JA: How was she different?

LC: She listened to me, really listened. She asked me to tell her about my life, my story. I trusted her, and felt she believed me. She then sent me away to do some investigating. I measured my fluid intake and output and made a food diary. I went back to see her two weeks later with the results which we discussed together. She said to me “it looks like you’re drinking far too much water and eating too much fibre”. I agreed. It was obvious.  She asked ‘has that changed your bowel habit, has it solved your constipation?” It hadn’t.

JA: What was the outcome of that consultation and how did you feel?

LC: Together we worked out a better way of me managing and it’s just changed my life completely. I’ve stopped drinking over three litres of fluid and I now eat five a day rather than ten a day, and I’ve been able to accept that I need laxatives. I have been able to accept that I’m constipated because I have Multiple Sclerosis (MS).  The continence nurse and I came together as equals and solved the problem together. That’s what good patient engagement feels like, I was an equal partner in that consultation. I was listened to and felt my role was important and that I could do this. I was fully engaged  with my care planning and it’s worked.

JA: Your experience mirrors that of many people we meet through National Voices. If you were to offer  health and care leaders some advice on improving engagement with you and with them, what would it be?

LC: Please listen and don’t make assumptions. And if you’re not a clinician, help create a listening culture in your organisation. The consultant I talked about assumed ‘this person has a really poor diet and doesn’t drink enough’ and he ignored what I’d been saying because what he was seeing told a different story but the bit he missed out was that I have MS and that’s what MS does to you.

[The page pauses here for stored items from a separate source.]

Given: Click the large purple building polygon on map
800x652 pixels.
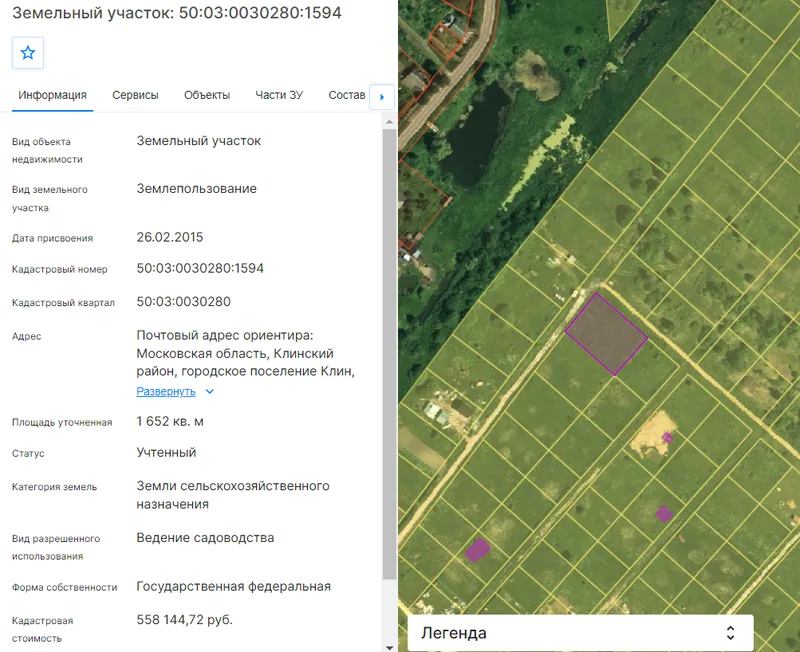Looking at the screenshot, I should (x=477, y=550).
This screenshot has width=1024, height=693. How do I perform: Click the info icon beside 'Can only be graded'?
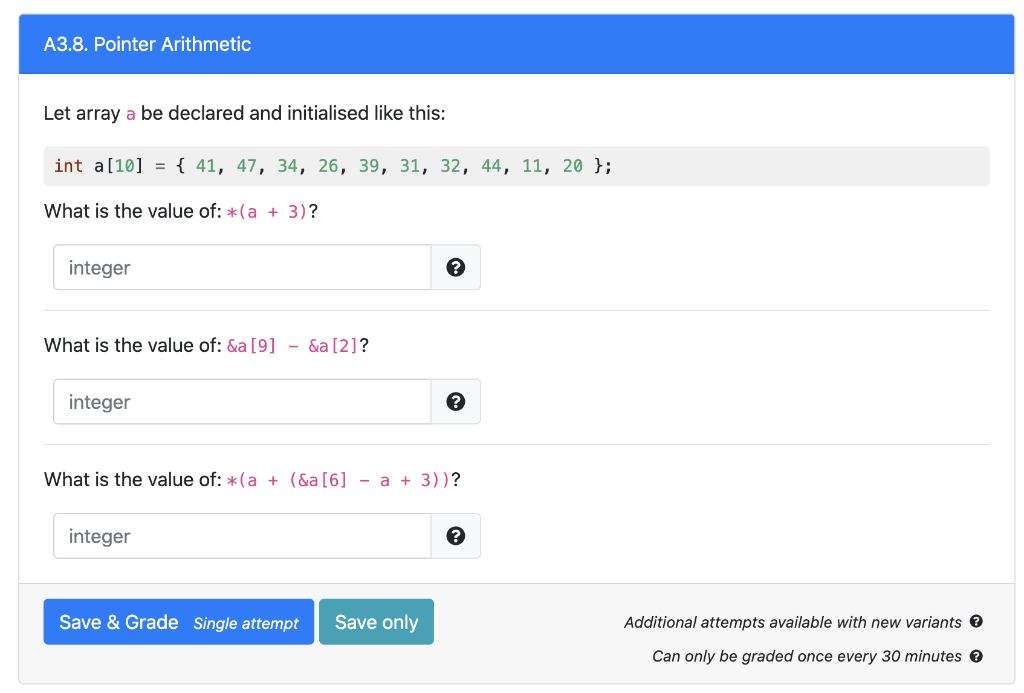coord(976,656)
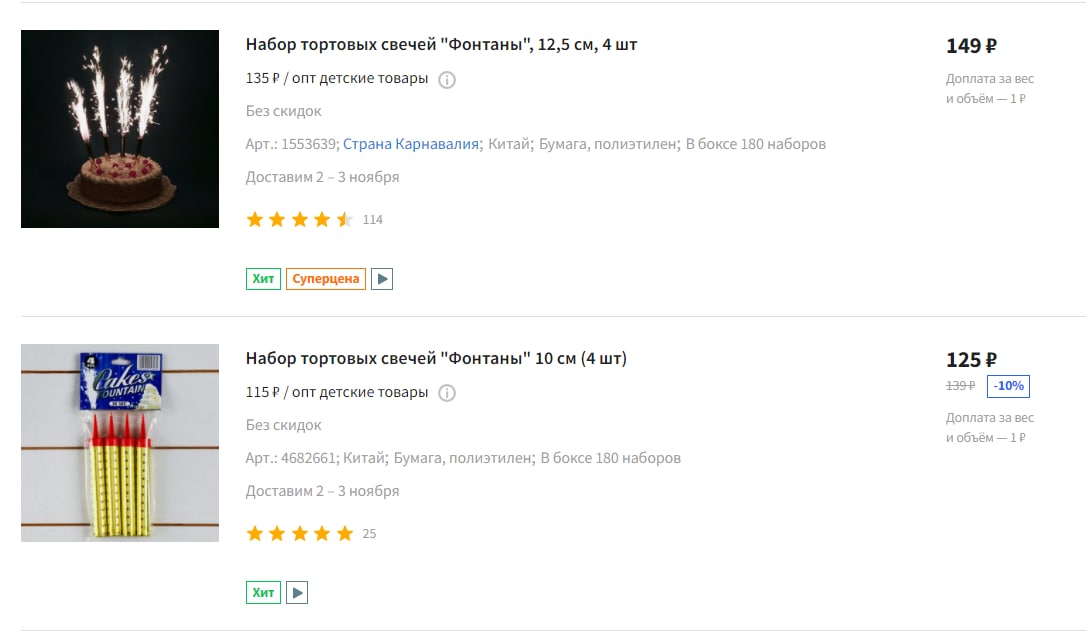Screen dimensions: 1086x632
Task: Click Хит badge on second product
Action: pyautogui.click(x=263, y=593)
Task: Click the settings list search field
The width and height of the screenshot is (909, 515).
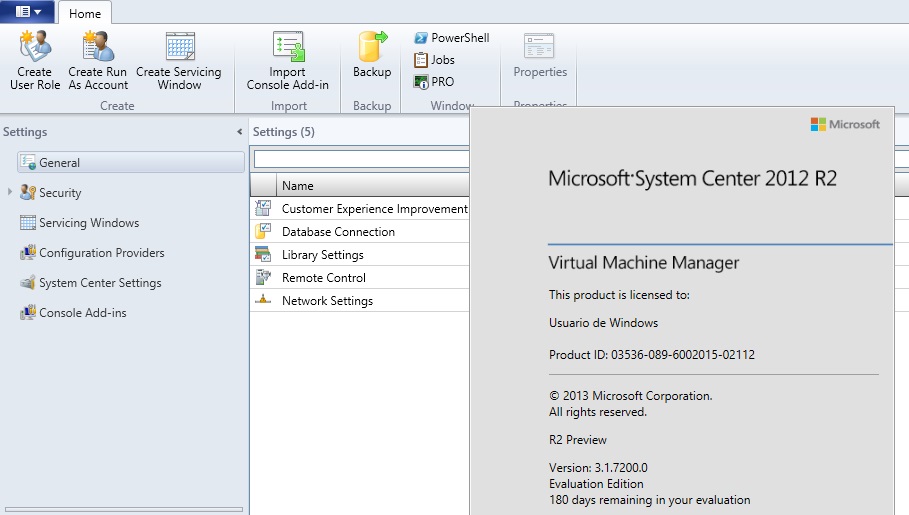Action: 361,159
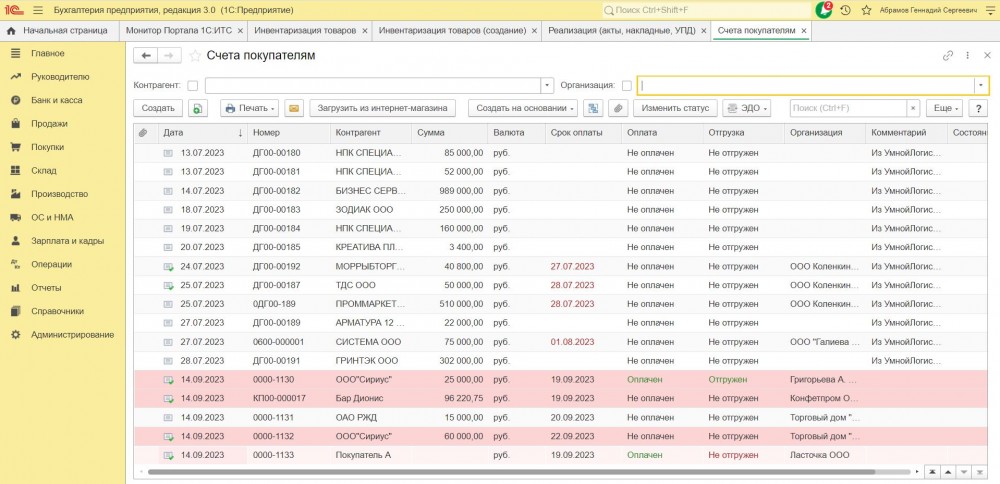The image size is (1000, 484).
Task: Click the copy link icon
Action: tap(948, 56)
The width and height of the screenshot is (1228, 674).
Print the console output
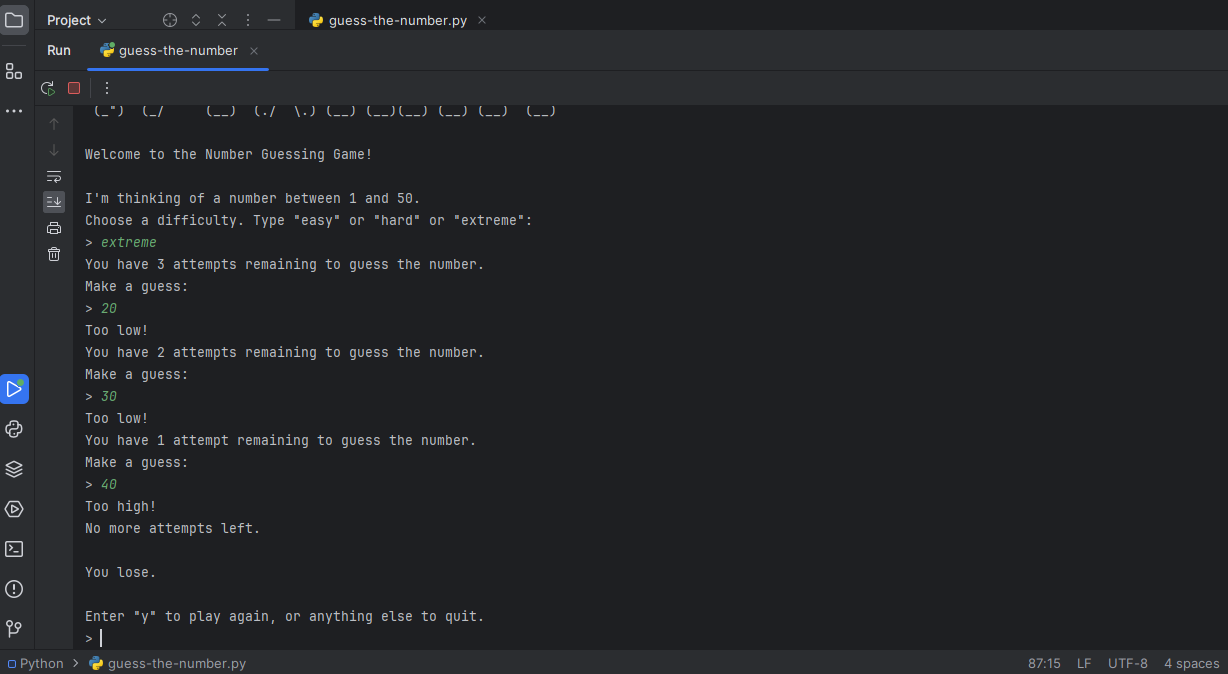tap(54, 228)
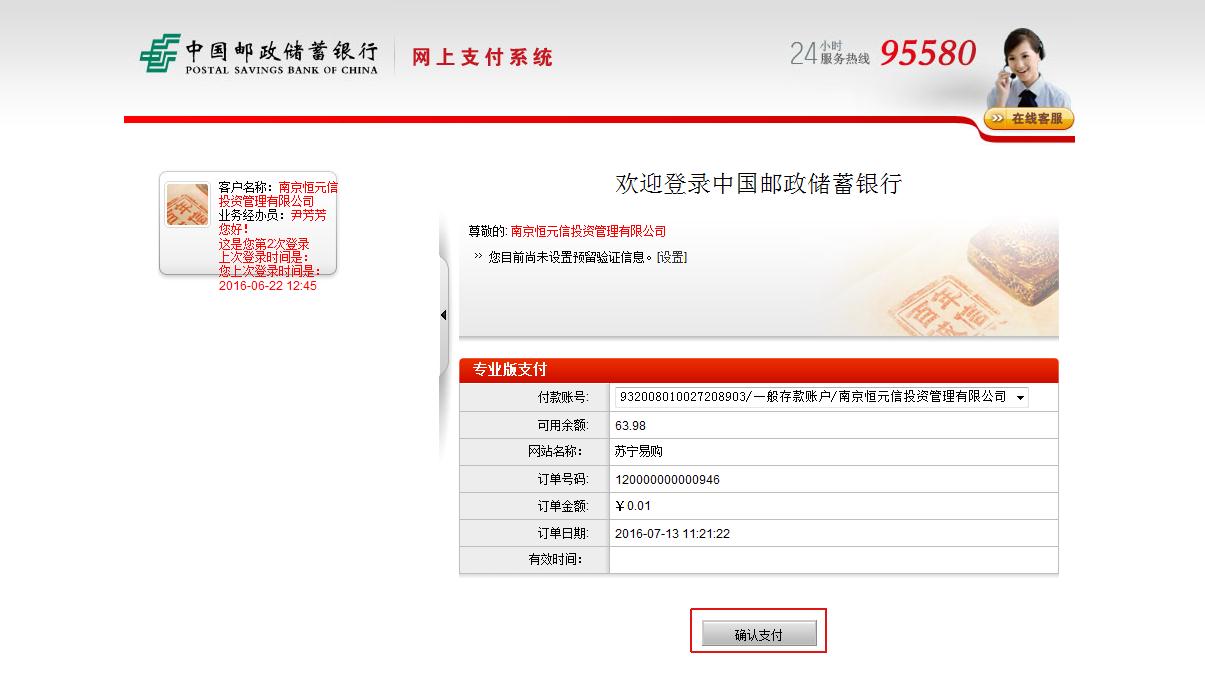The width and height of the screenshot is (1205, 673).
Task: Click the Postal Savings Bank of China logo
Action: coord(259,55)
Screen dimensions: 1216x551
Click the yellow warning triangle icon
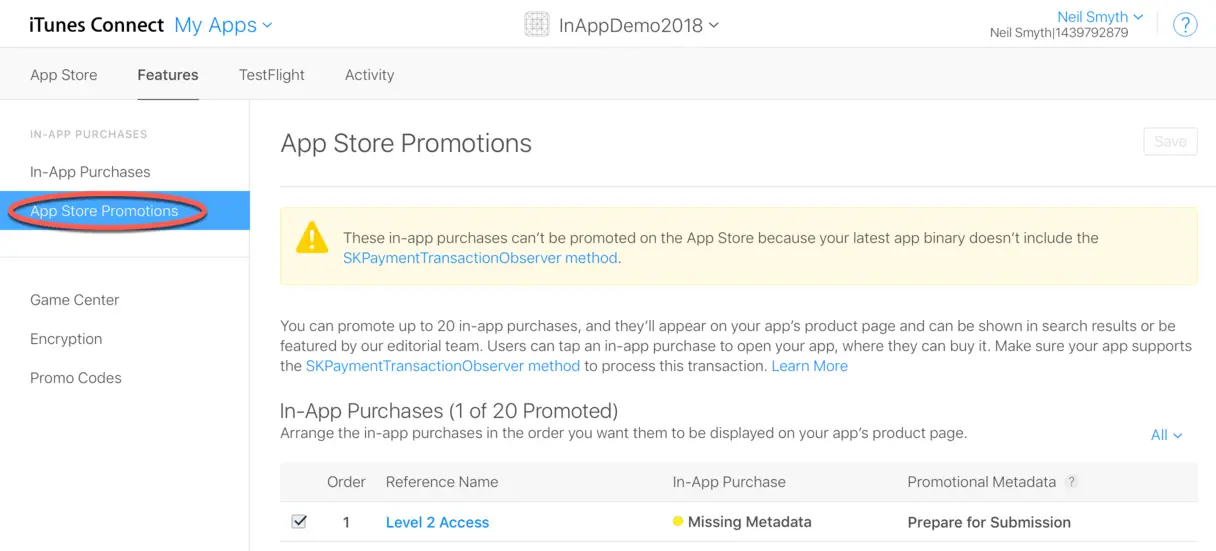tap(312, 238)

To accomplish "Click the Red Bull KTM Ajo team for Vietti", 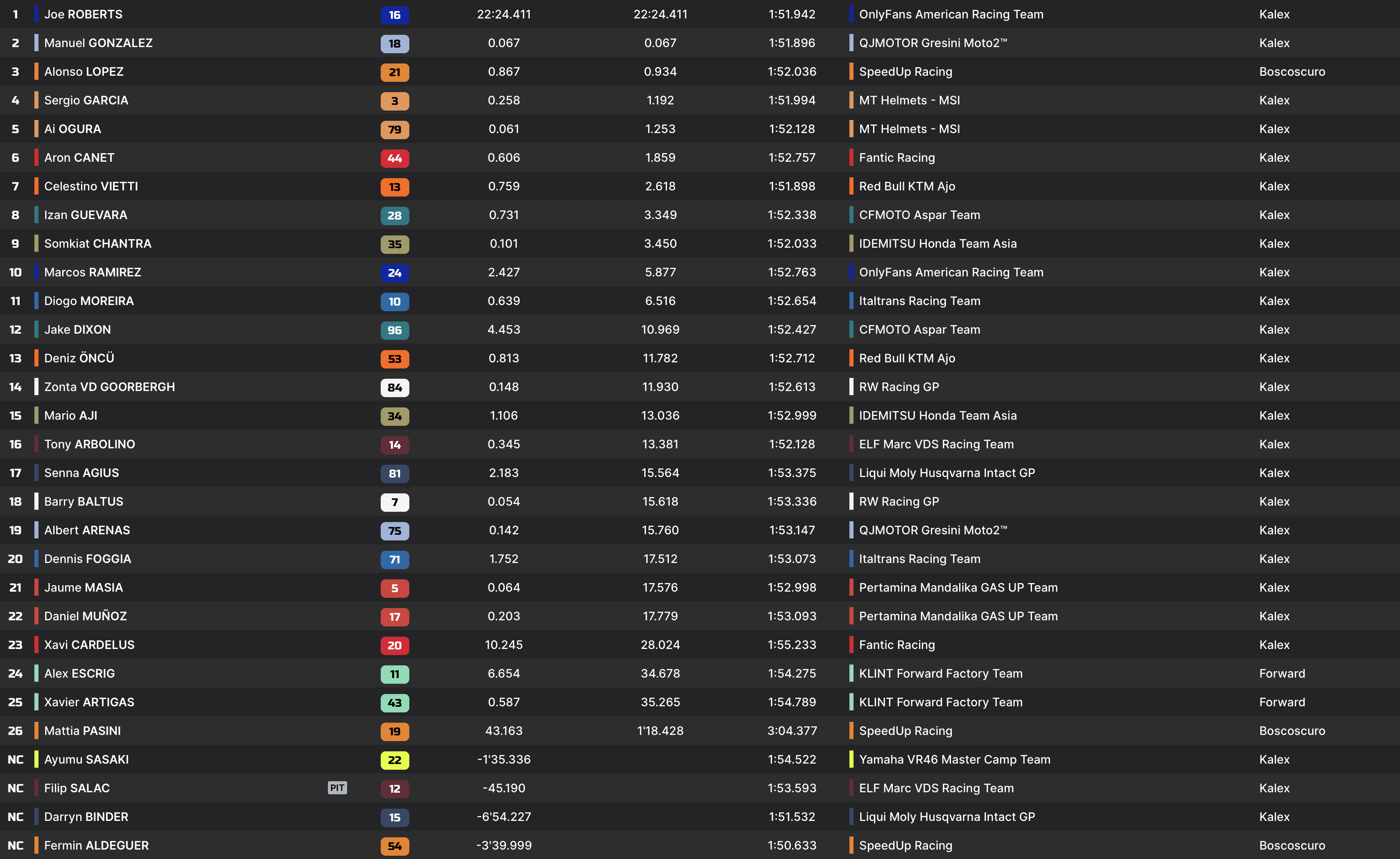I will 907,186.
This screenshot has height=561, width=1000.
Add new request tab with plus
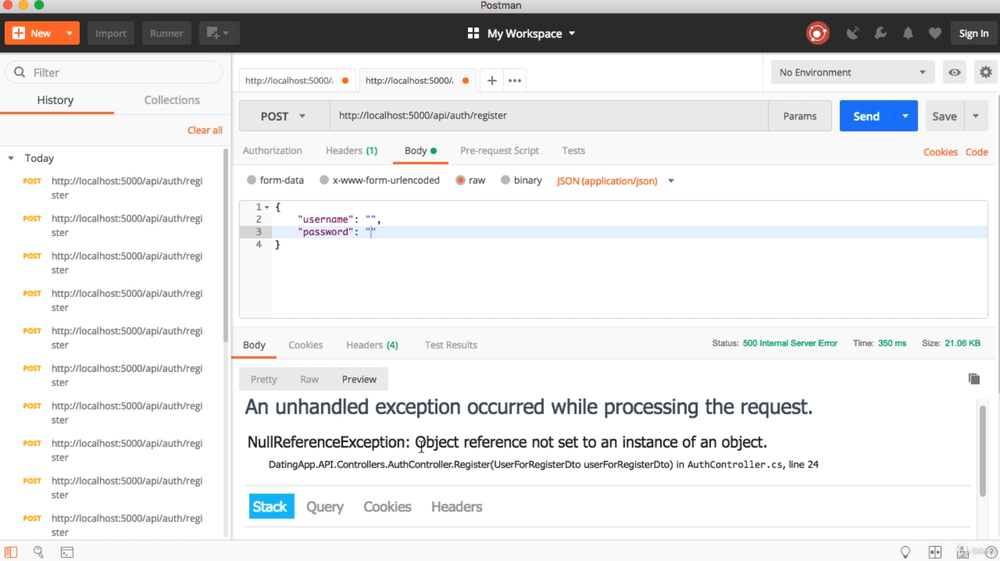pos(492,80)
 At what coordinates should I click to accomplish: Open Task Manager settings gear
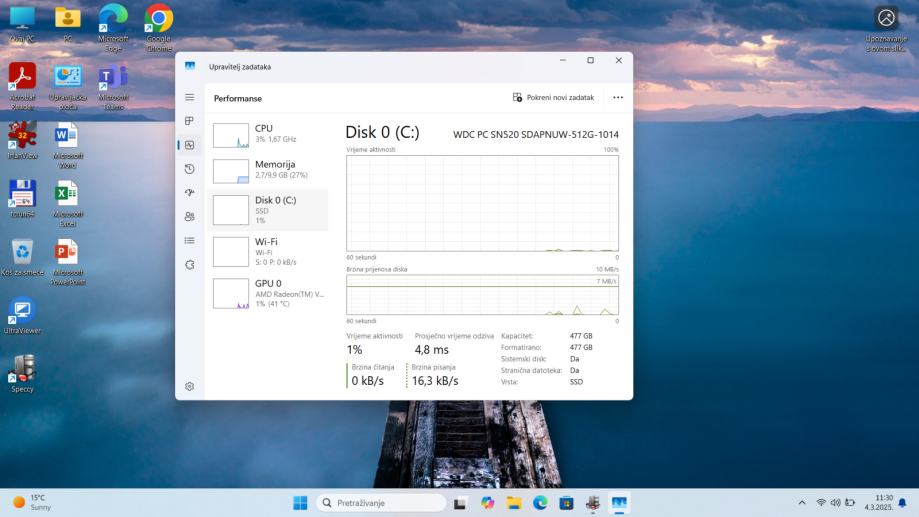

‘The problem was he failed to listen and also the way he talked to me. Even very small changes make a difference to good engagement from clinicians, for example, there is a difference between asking ‘what’s important to you?’ and ‘what do you want’. What do I want? I want not to have MS, that’s what I want. What’s important to me is not to be constipated: that is something we can work on together.

The thing is, for good engagement on a one to one basis, we’re not talking about rocket science, we are talking about relatively small changes in conversations. That needs training and it also needs a particular approach. That’s why I got involved with National Voices’ guide to care and support planning which offers a way forward. There are other forms of engagement but this is the starting point, get it right and we will start to see real person centred care.

Bio:

Jules Acton is Director of Engagement and Membership at charity coalition National Voices. She has worked as an engagement and communications manager in the NHS on a programme to reconfigure acute heart, stroke and major trauma services in the East Midlands. Prior to that she headed up communications at The Royal Society of Wildlife Trusts, leading the 47 local Wildlife Trusts; led the media relations team at WaterAid and was an award winning journalist.

Lynne Craven has lived with Multiple Sclerosis for 20 years and jointly runs the Self Management PartnershipShe is widely recognised as an activated optimal self-manager.  She now seeks out clinicians who are willing to work in equal partnership with her and who will act as a resource for problem-solving with her rather than for her.  The difference is subtle yet massive.

Lynne and Jules are both facilitators on the NHS Leadership Academy’s Anderson programme, running a workshop exploring ways to improve engagement and how that can lead to person centred care. They were both involved in the Academy’s Fast Track programme, running a surgery on engagement. Jules also helped develop the Anderson and Bevan programmes, drawing on the expertise of people who use services and National Voices’ 160 member organisations, most of them charities and voluntary sector organisations.